1. The patient was asked to educate her staff about the need for a high quality air filtration system in the dental office and the immediate need for mobile air filtration devices. The office installed several GC Multigas IQ air filters and eventually installed a high quality HVAC air filter. They also consulted an industrial hygienist who gave them a protocol for cleaning the mercury amalgam off of the drill bits after use. 

 

2.  She was started on: 
-Liposomal glutathione:  480 mg. twice a day between meals
-NAC: 1800 mg a day with meals
-R-lipoic acid: 300 mg BID with meals
-Selenomethionine: 200 mcg day with meals
-Zinc bisglycinate: 30 mg day between meals except for days on DMPS. Stop zinc 24 hrs before dosing DMPS and start 24 hrs. after DMPS
-L-ascorbate: 3 grams twice daily
-Coffee enemas twice weekly (see https://www.drjillhealth.com/product/coffee-enema-kit-only/ for an easy to administer solution and applicator)
-Curcumin: (Indena phosphytidylcholine-complexed Meriva brand) 2 capsule twice daily
-Saccromyces boullardii: 2 capsules daily to assist in normalizing microbiome
-Inulin as chicory root coffee daily for prebiotic support
-MVM supplement due to the fact that mercury exposure depletes vits.
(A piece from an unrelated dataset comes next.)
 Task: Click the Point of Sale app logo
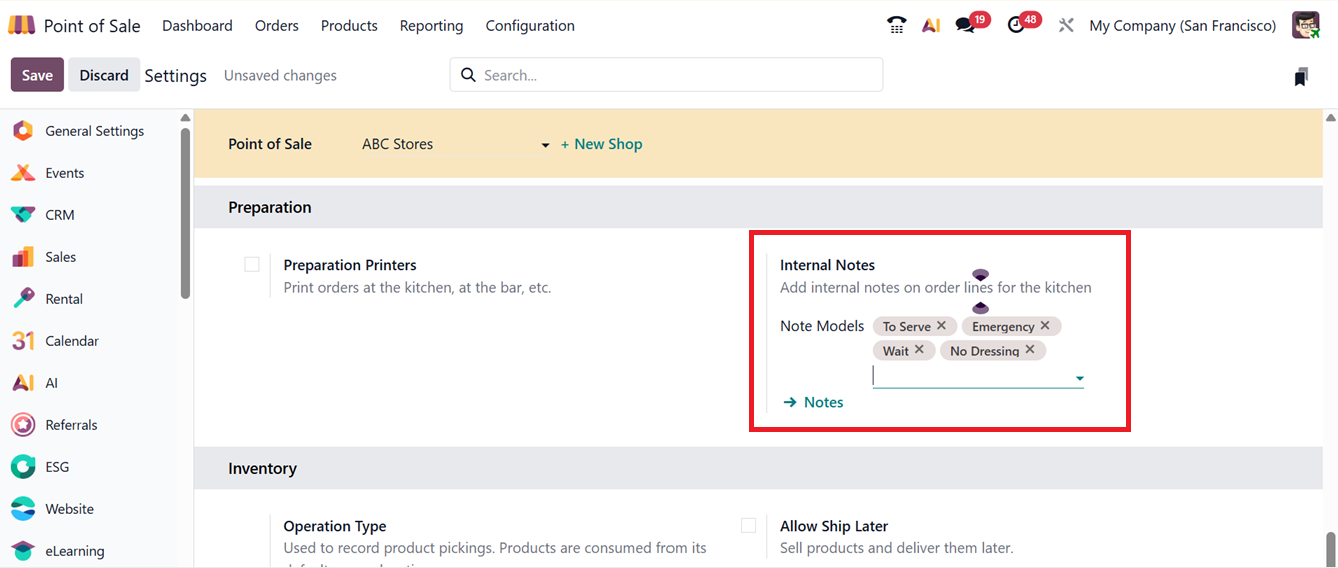click(x=22, y=26)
C, E, and B1.

 

She was asked to participate in sauna therapy daily at the clinic but chose to do that outside of the office at her gym. She was willing to do sauna 4 days a week there after work for 30 min. followed by a thorough lipid-containing soap (Dr. Bronners castile liquid soap) shower and ending with cold water on the spine.

 

3. After 4 weeks on the above protocol she was prescribed compounded DMPS.
Sig: 200 mg twice daily between meals once a week.

 

Follow-up 1 month after beginning the DMPS: she was sleeping through the night and her fatigue was significantly better.  She noticed an immediate improvement in her mood after the first dose of DMPS (used for provocation testing) and continued improvement during the first month of DMPS. She no longer found herself crying uncontrollably and was even able to laugh and joke with her colleagues at work. She found that when she was feeling poorly, a coffee enema plus a sauna would restore her energy and mood.  She was asked to continue the DMPS for another 60 days and return to the office.

 

Follow-up 6 months later found that her blood mercury was 2.6 mcg/L (90th percentile for NHANES CDC database) and her urine mercury had declined to 1.2 mcg/gm creatinine (equivalent to the 95th percentile of the NHANES CDC database.)  (https://www.cdc.gov/exposurereport/data_tables.html)

 

Obviously, these levels are still elevated based on the national average. But clearly this case shows that a basic protocol to increase urinary excretion via chelation and biliary excretion as well as ancillary support are sufficient to deal with the debilitating effects of chronic occupational mercury exposure.